O bom senso aconselha a que se procure compreender os
sentimentos conflituosos gerados por estas “ desordens”.
— Todas as profissões ligadas aos “recursos humanos”
levam quase sem excepção a um elevado desgaste psíquico. E os
professores pertencem precisamente àqueles “grupos de risco” que
“gostam” de visitar os psiquiatras! O que os leva a essas visitas? Uma
série de factos, de entre os quais se destacam:
— Uma exposição a um Juízo Crítico permanente e ao
“olhar” de uma média de 120 alunos por dia, que pode ser gerador de
ansiedade.
— Os alunos, na sua maioria, adoram a escola para se
encontrarem com os amigos, mas, enquanto local de trabalho, nem todos os
sentimentos são os mesmos. Como diz David Justino, ex-Ministro da
Educação, «o difícil é sentá-los».
— O ambiente familiar dos jovens sofreu também
profundas alterações. São mães que trabalham fora, são famílias
monoparentais, são ausências de limites de regras que levam a que nem
sempre seja fácil o trabalho na sala de aula.

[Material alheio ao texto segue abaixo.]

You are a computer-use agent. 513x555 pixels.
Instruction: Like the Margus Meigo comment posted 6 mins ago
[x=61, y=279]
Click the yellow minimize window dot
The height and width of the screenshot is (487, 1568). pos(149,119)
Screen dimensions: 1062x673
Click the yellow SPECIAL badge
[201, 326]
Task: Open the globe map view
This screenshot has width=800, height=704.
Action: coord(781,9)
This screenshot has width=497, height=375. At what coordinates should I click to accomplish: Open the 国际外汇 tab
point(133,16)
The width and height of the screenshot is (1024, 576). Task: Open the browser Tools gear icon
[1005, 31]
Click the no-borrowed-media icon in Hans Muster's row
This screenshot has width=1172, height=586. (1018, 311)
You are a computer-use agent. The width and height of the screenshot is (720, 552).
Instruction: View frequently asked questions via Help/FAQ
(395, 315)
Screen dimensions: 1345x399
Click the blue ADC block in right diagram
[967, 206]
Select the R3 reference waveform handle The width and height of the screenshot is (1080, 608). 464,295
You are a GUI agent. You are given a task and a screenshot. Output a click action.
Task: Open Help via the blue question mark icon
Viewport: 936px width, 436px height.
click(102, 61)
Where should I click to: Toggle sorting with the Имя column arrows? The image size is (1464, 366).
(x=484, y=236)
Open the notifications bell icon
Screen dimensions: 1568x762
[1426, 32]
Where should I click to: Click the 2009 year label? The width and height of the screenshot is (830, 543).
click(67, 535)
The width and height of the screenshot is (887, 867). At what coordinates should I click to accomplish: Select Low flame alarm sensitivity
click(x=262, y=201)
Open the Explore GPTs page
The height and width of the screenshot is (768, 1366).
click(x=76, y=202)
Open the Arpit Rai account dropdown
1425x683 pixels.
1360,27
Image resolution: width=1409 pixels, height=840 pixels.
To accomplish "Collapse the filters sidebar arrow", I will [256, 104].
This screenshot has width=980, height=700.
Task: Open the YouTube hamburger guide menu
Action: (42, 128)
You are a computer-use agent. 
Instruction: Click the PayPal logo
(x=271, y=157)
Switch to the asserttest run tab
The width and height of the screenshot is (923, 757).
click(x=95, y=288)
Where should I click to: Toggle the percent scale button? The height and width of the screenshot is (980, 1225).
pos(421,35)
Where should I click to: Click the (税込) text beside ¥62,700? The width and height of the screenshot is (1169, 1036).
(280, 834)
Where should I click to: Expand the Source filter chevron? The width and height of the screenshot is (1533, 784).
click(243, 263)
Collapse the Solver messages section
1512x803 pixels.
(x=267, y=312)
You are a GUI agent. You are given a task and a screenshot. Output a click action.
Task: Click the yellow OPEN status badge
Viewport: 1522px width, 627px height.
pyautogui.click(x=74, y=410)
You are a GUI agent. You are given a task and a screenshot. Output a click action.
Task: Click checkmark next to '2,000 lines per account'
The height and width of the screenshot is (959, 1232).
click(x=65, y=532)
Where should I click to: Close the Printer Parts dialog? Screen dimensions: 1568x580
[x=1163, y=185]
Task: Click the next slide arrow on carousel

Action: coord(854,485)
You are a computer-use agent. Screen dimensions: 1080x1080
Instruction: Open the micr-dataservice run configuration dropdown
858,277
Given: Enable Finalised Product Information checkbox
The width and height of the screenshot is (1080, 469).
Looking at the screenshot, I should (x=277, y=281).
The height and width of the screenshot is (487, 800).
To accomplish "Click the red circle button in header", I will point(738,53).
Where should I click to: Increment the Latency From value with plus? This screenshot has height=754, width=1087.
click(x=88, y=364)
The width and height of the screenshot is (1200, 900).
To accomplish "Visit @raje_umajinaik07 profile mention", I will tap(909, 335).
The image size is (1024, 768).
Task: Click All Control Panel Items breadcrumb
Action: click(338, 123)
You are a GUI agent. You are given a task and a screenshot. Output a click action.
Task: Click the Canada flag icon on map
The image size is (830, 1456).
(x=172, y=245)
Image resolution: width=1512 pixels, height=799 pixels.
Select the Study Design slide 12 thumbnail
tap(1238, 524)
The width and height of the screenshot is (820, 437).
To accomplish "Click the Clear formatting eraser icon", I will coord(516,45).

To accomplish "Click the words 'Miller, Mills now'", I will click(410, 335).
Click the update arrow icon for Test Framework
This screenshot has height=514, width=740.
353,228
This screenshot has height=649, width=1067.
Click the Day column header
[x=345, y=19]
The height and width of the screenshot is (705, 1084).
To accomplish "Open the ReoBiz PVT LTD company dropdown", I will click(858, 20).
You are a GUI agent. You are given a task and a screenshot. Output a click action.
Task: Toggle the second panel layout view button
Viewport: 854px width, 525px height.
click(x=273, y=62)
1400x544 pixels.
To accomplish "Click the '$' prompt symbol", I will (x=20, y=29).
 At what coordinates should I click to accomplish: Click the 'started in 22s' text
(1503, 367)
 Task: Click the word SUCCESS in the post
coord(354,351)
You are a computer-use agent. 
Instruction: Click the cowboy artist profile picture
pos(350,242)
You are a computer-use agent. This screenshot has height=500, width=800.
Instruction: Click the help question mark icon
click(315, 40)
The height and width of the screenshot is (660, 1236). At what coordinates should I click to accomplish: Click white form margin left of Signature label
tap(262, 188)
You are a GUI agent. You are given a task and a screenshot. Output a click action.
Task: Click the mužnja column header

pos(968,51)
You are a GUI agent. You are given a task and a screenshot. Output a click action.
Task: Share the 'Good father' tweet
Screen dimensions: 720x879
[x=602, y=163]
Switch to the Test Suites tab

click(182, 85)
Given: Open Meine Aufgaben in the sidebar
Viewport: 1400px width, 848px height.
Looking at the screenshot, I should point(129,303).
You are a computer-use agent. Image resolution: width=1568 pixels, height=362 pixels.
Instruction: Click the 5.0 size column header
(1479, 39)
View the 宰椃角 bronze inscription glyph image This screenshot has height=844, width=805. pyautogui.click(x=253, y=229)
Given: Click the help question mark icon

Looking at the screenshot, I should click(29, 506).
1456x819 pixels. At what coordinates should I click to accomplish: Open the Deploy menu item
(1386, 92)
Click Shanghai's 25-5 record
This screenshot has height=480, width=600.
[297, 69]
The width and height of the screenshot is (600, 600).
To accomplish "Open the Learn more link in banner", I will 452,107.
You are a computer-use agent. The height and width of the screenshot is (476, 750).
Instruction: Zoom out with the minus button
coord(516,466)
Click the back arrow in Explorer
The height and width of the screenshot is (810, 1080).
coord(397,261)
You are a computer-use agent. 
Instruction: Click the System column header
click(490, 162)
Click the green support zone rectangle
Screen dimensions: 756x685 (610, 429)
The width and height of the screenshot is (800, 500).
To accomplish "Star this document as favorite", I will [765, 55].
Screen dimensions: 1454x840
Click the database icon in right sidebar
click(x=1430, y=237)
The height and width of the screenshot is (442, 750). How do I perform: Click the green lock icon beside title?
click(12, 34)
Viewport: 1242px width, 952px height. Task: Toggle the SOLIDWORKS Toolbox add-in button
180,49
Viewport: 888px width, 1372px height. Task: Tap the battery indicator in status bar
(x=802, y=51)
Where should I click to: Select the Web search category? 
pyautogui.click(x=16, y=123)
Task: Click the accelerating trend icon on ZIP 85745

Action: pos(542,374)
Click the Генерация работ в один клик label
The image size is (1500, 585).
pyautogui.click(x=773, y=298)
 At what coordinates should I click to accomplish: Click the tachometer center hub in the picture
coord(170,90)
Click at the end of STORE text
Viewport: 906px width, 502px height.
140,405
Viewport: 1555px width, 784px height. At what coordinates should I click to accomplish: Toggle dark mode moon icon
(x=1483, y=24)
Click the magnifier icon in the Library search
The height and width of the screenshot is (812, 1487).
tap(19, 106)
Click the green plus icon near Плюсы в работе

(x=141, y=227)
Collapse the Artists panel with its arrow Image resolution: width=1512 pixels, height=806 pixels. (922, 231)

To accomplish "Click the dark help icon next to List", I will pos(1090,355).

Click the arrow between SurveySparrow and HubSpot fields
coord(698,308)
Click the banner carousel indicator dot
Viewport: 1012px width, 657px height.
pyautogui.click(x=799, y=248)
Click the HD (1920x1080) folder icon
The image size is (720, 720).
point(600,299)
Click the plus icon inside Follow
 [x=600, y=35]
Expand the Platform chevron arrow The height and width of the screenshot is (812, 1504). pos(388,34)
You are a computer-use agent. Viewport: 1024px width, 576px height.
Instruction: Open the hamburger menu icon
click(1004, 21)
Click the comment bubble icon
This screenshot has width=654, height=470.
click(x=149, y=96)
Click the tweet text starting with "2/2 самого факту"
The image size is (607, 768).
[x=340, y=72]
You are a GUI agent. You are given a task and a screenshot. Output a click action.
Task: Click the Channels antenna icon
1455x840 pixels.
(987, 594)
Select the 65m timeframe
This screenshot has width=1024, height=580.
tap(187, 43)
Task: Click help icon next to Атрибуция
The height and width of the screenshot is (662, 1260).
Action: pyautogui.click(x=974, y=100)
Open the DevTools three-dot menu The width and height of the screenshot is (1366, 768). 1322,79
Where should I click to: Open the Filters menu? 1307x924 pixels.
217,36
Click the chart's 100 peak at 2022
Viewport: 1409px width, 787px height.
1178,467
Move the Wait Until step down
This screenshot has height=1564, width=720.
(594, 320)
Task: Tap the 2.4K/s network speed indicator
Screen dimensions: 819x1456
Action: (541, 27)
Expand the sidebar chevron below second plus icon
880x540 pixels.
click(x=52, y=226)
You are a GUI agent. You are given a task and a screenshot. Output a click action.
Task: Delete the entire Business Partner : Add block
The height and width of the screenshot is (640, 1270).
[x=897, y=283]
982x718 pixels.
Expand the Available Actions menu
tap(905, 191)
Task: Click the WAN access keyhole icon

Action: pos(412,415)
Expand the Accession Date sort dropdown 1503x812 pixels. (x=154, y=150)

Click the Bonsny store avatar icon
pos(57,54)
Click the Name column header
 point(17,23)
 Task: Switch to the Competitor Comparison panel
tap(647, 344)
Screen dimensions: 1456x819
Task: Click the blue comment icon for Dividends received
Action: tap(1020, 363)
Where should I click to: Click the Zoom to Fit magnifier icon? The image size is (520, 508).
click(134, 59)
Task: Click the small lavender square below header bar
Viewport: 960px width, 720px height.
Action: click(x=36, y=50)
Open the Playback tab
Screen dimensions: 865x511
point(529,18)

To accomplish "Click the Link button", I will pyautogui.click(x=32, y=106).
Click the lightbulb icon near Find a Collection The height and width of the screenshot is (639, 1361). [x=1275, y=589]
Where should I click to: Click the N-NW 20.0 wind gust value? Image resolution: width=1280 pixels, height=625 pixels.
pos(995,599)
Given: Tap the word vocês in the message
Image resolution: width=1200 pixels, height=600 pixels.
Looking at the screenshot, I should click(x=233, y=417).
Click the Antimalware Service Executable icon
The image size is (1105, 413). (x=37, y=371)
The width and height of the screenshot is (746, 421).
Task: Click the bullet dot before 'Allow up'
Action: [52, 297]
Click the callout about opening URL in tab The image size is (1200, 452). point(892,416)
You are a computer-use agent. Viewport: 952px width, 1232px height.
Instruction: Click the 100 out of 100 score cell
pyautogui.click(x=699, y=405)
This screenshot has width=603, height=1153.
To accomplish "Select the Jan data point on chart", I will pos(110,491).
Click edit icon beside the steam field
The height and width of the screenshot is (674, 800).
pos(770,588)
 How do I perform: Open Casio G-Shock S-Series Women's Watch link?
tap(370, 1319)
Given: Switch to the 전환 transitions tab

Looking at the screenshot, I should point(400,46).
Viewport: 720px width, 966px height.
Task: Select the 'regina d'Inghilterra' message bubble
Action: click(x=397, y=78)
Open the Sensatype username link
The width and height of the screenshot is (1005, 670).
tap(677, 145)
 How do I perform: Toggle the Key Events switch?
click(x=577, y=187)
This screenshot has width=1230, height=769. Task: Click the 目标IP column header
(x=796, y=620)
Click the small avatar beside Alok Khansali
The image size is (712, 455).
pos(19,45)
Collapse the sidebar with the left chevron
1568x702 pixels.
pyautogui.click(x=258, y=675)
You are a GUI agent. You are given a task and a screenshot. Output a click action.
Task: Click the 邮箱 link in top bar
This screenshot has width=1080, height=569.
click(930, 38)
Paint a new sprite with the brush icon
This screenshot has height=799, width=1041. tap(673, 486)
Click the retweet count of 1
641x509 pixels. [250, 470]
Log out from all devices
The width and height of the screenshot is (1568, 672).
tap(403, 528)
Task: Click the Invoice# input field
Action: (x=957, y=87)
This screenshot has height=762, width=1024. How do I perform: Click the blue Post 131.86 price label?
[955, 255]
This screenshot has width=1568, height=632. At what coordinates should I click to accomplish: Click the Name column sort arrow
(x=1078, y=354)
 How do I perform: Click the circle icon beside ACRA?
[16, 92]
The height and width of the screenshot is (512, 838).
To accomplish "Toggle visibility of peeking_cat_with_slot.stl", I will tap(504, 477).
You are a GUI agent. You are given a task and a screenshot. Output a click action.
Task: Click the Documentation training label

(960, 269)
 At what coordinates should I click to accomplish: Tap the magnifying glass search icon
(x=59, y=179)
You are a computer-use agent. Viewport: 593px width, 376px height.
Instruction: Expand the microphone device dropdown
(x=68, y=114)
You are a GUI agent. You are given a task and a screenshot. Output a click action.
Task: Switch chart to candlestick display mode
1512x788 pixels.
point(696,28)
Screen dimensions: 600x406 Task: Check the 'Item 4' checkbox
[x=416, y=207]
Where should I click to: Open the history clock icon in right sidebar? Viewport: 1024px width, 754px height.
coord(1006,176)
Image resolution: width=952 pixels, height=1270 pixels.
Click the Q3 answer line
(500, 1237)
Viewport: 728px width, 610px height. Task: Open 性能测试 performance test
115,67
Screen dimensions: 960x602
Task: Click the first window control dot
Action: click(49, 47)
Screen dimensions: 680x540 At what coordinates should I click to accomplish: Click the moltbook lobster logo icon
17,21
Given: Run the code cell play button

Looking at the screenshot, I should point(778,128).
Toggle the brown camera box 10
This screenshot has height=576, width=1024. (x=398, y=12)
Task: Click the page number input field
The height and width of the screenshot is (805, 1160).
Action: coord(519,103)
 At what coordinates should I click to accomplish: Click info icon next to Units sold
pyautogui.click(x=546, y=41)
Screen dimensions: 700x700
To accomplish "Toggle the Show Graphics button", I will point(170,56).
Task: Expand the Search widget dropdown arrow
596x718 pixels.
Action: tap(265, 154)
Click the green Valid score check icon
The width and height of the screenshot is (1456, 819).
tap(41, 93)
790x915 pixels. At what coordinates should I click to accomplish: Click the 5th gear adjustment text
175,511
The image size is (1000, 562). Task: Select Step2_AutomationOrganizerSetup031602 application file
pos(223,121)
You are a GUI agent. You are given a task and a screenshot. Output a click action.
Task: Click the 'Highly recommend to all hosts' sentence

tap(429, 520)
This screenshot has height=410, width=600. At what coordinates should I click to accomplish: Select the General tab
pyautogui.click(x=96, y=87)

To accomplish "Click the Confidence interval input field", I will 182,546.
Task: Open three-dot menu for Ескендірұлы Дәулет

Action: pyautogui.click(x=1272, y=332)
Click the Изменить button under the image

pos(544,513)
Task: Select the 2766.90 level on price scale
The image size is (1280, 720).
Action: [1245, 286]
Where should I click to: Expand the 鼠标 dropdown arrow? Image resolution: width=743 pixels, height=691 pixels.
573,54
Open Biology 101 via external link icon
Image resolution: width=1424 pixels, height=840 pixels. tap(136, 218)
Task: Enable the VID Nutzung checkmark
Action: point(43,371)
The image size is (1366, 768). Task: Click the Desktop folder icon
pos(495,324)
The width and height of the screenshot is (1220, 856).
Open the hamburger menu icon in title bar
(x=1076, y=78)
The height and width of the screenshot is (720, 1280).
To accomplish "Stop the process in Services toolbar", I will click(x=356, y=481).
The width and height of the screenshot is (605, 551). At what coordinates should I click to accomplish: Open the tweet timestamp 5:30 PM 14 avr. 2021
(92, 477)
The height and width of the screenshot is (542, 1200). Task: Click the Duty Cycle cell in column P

— E 90% do corpo docente é constituído por mulheres.
Em Portugal, estas continuam sobrecarregadas, na medida em que são
profissionais, são mães, são donas de casa, são elas que muitas vezes
têm de levar os filhos para a escola, são elas que desempenham
frequentemente um papel duplo de pai e mãe, em suma, muito longe vai o
tempo em que à mulher cabia apenas o papel da casa e dos filhos.
Parece-nos que “os mentores” do Estatuto da Carreira
docente tinham plena consciência e conhecimento de todas estas
situações. Mas, nas sociedades hodiernas, o critério economicista a tudo
se sobrepõe. E a classe docente passa a ser olhada como “o bode
expiatório” das agruras que atravessam o País!
A agravar todos estes factos, a nossa sociedade
continua de costas voltadas para o futuro. Não oferece alternativas aos
milhares de jovens licenciados, não oferece alternativas aos jovens com
insucesso escolar e limita-se a introduzir “desordens” muito complicadas
que acabam por ser projectadas nas escolas e nos professores!
Com toda esta revolução de cariz profundamente
negativa, terminamos com uma certeza: a partir de agora, os
profissionais com mais de 40 anos de idade terão de recuperar o vigor
dos “vinte anos”! Pelo menos até aos 65, todos teremos de nos manter
eternamente jovens, cheios de energia e aptos a desempenhar eficazmente
todas as “desordens” que os ideólogos do Ministério da Educação decidam
introduzir, pesem embora os problemas decorrentes de um PDI (1) sempre
mais elevado, que não se compadece com os problemas actuais e só irá
fazer com que o nosso ensino seja, cada vez mais, aquilo que hoje
sabemos, a menos que se verifique uma grande revolução e surja alguém
com bom senso para voltar a pôr o ensino nuns carris de harmonia,
sensatez, justiça e rigor pedagógico, para que o nosso País não vá
ficando cada vez mais na cauda da Europa.